Exercise aim: Please reproduce the data below exactly, from the first line through the line containing "Task: Click the scrollbar down arrow", and leave every later line out.

The input:
================================

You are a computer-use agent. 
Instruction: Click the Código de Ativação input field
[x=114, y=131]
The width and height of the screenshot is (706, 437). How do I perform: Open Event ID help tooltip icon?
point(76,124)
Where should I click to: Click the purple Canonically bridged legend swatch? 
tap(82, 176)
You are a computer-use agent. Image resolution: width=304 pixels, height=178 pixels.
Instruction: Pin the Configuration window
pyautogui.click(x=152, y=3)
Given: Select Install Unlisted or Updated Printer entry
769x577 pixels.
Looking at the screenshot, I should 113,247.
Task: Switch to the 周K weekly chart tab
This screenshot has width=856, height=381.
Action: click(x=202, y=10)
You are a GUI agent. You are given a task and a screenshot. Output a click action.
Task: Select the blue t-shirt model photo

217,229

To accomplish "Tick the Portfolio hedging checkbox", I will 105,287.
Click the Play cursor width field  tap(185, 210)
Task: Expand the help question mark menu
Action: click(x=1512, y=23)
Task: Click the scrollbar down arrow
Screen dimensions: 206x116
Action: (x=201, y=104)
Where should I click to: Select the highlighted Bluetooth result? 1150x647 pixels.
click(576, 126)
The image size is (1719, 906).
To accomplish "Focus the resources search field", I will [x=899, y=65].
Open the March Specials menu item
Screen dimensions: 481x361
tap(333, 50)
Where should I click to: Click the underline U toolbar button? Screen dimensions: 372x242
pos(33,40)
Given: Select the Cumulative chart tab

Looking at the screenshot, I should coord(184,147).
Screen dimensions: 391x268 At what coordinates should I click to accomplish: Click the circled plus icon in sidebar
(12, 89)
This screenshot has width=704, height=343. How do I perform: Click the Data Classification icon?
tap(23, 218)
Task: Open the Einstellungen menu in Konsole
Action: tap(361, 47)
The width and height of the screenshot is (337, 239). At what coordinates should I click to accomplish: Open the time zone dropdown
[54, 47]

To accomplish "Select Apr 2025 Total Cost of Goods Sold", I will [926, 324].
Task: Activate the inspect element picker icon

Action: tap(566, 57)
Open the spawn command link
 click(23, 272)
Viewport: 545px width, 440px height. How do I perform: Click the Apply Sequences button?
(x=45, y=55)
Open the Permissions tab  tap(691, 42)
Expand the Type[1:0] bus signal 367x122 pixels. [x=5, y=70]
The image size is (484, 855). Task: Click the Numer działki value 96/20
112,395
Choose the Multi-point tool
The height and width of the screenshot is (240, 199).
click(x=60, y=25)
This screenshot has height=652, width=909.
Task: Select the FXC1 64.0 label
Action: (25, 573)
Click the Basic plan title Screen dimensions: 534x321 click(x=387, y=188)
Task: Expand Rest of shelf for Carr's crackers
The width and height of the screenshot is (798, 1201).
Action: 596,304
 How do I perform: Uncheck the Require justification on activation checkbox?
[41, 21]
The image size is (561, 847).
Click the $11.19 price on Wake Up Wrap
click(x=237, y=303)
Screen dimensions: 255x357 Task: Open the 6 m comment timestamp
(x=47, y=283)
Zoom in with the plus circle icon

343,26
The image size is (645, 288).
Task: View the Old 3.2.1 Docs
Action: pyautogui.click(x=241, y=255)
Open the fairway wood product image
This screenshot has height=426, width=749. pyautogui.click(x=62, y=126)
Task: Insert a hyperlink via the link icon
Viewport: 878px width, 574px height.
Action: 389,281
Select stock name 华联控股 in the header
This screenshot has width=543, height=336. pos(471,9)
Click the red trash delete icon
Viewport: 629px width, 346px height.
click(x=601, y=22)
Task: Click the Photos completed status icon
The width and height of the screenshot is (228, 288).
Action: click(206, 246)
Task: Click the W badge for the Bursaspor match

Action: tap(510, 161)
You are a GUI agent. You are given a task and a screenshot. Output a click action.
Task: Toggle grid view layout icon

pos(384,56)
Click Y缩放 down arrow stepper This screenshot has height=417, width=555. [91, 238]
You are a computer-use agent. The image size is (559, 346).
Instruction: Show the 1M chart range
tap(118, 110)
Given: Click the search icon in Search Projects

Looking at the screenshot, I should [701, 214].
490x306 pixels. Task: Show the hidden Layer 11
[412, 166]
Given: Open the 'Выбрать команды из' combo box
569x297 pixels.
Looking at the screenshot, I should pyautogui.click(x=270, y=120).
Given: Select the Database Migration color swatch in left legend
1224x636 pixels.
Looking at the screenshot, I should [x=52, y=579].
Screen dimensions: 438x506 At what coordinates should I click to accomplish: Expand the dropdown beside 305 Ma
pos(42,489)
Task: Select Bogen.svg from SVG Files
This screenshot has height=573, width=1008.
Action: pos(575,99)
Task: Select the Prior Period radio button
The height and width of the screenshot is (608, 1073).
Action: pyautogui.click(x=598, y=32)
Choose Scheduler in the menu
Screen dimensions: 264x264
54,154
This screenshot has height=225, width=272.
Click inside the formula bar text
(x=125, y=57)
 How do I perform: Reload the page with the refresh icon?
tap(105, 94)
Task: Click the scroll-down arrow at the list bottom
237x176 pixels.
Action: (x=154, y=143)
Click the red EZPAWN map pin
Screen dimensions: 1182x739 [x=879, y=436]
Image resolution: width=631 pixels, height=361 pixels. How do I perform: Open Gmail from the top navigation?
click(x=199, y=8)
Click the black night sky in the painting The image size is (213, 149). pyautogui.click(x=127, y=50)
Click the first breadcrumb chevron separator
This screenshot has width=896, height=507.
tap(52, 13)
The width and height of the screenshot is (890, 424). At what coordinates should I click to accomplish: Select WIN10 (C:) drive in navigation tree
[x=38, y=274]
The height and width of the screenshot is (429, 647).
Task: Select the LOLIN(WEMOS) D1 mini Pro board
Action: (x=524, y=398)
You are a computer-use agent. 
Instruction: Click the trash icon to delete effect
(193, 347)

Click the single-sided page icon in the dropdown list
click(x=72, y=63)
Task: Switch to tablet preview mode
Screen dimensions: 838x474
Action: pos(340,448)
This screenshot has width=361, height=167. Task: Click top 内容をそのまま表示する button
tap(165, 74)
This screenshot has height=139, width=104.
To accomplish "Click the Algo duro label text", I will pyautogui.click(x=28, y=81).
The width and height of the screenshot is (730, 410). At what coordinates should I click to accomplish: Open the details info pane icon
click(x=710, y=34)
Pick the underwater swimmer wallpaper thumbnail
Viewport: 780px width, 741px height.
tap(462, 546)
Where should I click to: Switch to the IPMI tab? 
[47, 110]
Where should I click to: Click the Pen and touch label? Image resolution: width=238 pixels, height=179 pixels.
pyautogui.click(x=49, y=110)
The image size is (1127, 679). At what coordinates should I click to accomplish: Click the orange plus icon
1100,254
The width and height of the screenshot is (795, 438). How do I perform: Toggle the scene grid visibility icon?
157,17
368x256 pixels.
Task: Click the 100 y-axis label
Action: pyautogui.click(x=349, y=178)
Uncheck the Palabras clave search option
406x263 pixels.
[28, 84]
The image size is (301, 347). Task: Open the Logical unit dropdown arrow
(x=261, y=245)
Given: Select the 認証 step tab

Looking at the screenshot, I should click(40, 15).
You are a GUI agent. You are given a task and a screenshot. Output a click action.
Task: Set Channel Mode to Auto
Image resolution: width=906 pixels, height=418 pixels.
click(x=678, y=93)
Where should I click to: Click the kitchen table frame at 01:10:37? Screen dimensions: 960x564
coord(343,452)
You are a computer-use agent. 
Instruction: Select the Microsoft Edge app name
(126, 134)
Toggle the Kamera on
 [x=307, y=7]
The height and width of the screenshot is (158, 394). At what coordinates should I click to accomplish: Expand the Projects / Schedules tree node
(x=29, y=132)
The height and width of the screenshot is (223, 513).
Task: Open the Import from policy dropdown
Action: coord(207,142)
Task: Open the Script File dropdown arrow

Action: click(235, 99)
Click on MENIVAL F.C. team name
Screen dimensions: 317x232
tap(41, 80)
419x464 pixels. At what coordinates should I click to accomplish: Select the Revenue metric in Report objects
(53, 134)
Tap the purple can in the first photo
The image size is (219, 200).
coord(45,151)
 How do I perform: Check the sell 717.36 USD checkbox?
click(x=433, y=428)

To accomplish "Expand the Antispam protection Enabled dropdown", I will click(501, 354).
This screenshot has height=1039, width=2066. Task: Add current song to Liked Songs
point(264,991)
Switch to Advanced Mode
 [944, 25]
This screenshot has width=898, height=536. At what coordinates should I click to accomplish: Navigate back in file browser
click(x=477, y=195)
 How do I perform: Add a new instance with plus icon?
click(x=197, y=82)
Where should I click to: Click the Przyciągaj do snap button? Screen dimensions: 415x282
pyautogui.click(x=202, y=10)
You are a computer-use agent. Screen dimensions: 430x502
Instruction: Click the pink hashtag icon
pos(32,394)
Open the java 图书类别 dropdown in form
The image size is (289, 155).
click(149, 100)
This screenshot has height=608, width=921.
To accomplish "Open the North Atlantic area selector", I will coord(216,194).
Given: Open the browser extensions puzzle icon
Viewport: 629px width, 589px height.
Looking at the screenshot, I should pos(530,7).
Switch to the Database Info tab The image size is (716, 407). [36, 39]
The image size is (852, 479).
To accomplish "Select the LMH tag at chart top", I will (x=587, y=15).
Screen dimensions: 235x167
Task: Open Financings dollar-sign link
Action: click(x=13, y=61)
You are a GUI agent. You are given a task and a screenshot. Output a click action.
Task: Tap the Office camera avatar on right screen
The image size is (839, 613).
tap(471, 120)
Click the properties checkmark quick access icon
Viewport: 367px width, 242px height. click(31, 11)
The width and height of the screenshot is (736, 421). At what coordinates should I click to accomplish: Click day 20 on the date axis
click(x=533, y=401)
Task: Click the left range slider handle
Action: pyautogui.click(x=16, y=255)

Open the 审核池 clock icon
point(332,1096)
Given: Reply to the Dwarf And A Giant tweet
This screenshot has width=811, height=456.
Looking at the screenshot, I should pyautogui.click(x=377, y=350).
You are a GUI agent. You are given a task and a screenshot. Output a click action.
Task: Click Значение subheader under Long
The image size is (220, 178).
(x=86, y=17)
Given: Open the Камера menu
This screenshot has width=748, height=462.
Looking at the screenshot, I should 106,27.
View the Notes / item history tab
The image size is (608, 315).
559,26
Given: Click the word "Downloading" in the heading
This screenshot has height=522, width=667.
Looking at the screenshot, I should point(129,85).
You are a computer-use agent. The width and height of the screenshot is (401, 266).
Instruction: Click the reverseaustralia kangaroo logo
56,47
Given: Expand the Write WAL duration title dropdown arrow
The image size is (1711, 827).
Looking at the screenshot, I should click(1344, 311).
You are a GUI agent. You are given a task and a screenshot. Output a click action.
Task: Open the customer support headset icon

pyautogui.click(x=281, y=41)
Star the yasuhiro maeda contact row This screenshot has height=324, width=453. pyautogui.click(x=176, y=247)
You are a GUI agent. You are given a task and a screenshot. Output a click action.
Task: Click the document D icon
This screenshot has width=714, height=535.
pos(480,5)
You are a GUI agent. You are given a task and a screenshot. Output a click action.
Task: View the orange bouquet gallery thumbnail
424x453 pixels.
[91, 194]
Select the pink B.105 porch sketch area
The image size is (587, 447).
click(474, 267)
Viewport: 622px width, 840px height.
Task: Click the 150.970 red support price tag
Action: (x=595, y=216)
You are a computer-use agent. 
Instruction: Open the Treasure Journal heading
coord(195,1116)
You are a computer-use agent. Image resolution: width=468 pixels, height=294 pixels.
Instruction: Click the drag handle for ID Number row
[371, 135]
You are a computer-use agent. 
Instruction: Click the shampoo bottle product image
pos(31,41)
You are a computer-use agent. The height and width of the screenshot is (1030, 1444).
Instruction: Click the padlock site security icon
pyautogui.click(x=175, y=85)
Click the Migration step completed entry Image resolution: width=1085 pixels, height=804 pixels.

================================

Output for this exercise:
You are a computer-use agent. 
Instruction: Click the Código de Ativação input field
[x=114, y=131]
The width and height of the screenshot is (706, 437). How do I perform: Open Event ID help tooltip icon?
point(76,124)
Where should I click to: Click the purple Canonically bridged legend swatch? 
tap(82, 176)
You are a computer-use agent. Image resolution: width=304 pixels, height=178 pixels.
Instruction: Pin the Configuration window
pyautogui.click(x=152, y=3)
Given: Select Install Unlisted or Updated Printer entry
769x577 pixels.
Looking at the screenshot, I should 113,247.
Task: Switch to the 周K weekly chart tab
This screenshot has width=856, height=381.
Action: click(x=202, y=10)
You are a GUI agent. You are given a task and a screenshot. Output a click action.
Task: Select the blue t-shirt model photo

217,229

To accomplish "Tick the Portfolio hedging checkbox", I will 105,287.
Click the Play cursor width field  tap(185, 210)
Task: Expand the help question mark menu
Action: click(x=1512, y=23)
Task: Click the scrollbar down arrow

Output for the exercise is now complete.